Ralph Patino, Mr. Lopez’s lawyer, claims Bank of America had knowledge of a virus called coreflood, a Trojan horse virus known for infiltrating and compromising security systems and enabling unauthorized access to infected computers, and therefore the bank had a responsibility to inform its customers of the virus.
Coreflood, according to The Register, is primarily designed to conduct Denial of Service (DoS) attacks, but the theory is that the backdoor access it enabled criminals to extract banking passwords and account details entered into Lopez’s PC. This remains unproven.

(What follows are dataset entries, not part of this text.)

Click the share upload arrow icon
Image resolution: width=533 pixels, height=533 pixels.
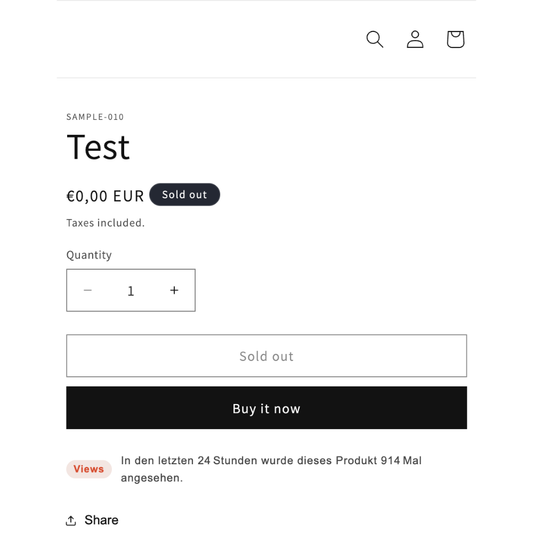click(x=71, y=520)
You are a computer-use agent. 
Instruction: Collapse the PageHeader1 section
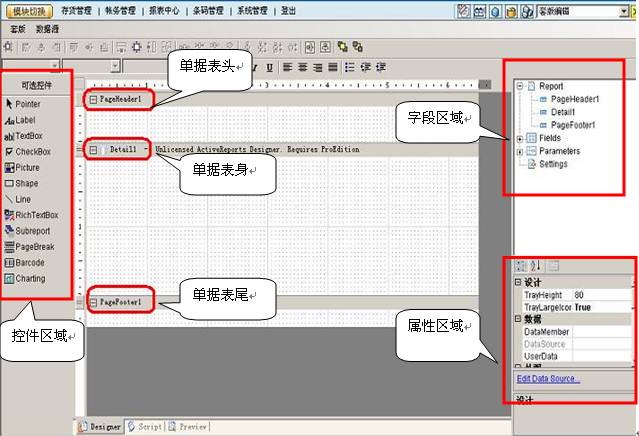click(x=93, y=100)
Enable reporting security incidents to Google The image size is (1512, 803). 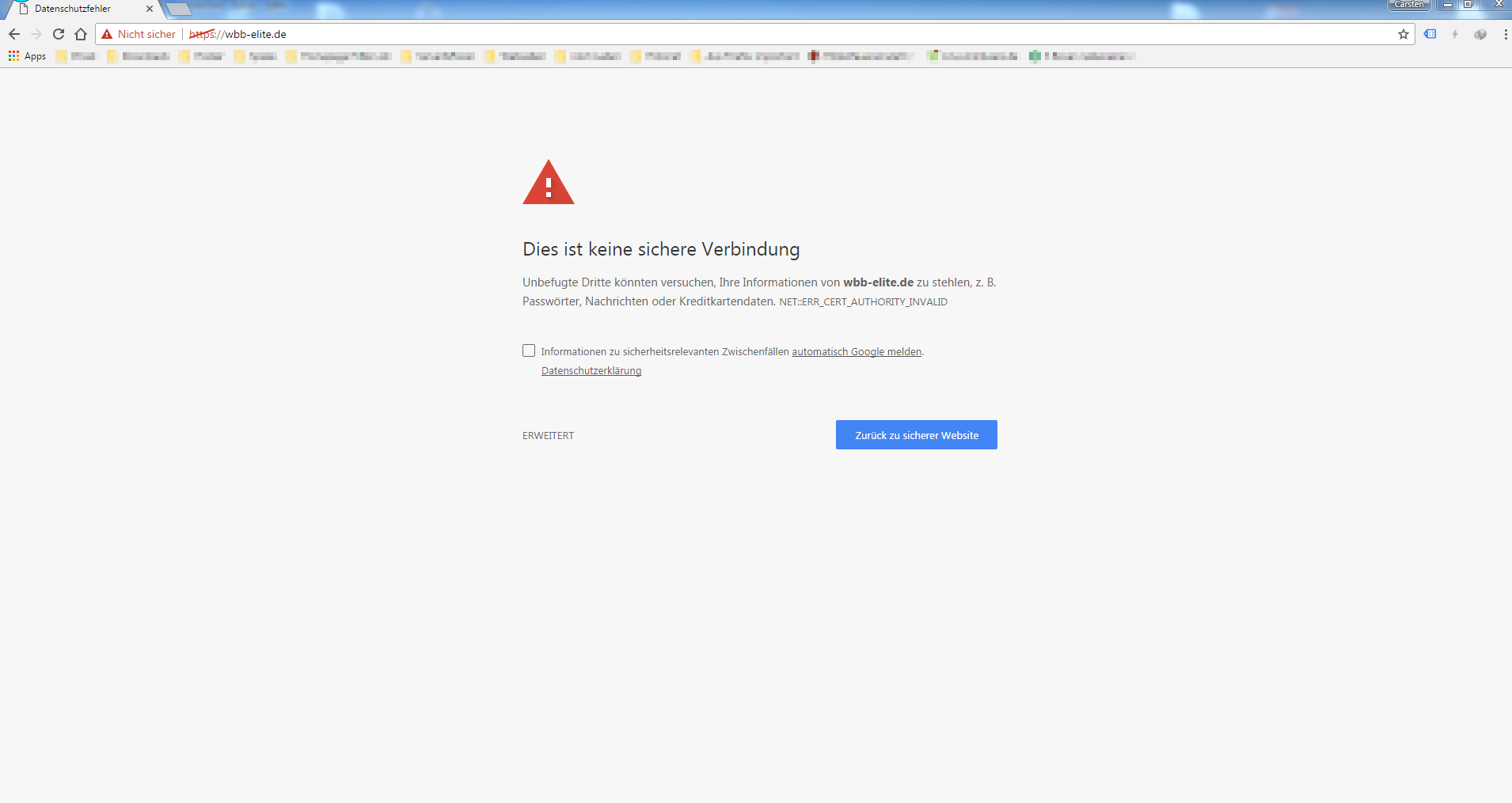pos(529,350)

This makes the case a bit more complicated than if Lopez was hoodwinked by a phishing email designed to look like something from Bank Of America. Still, the the AccountingWeb piece quotes Avivah Litan, vice president and research director for research firm Gartner Inc. and an online fraud expert, as saying
banking cybercrime cases such as this one may result in banks adopting stricter security measures in the future. “Banks can’t reasonably expect consumers to protect themselves from cybercriminals,” said Ms. Litan. She believes that consumers need banks to offer greater security if they want online banking to increase. Gartner Inc. predicts that within two years, “50 percent of today’s stronger methods for customer authentication will no longer be strong enough to be a safeguard against phishing and malware.”
In other words, banks have got to find a better way to keep their customers secure, and arguing that cases like Lopez’ are nothing to do with them may not impress customers already increasingly nervous about doing business and banking online.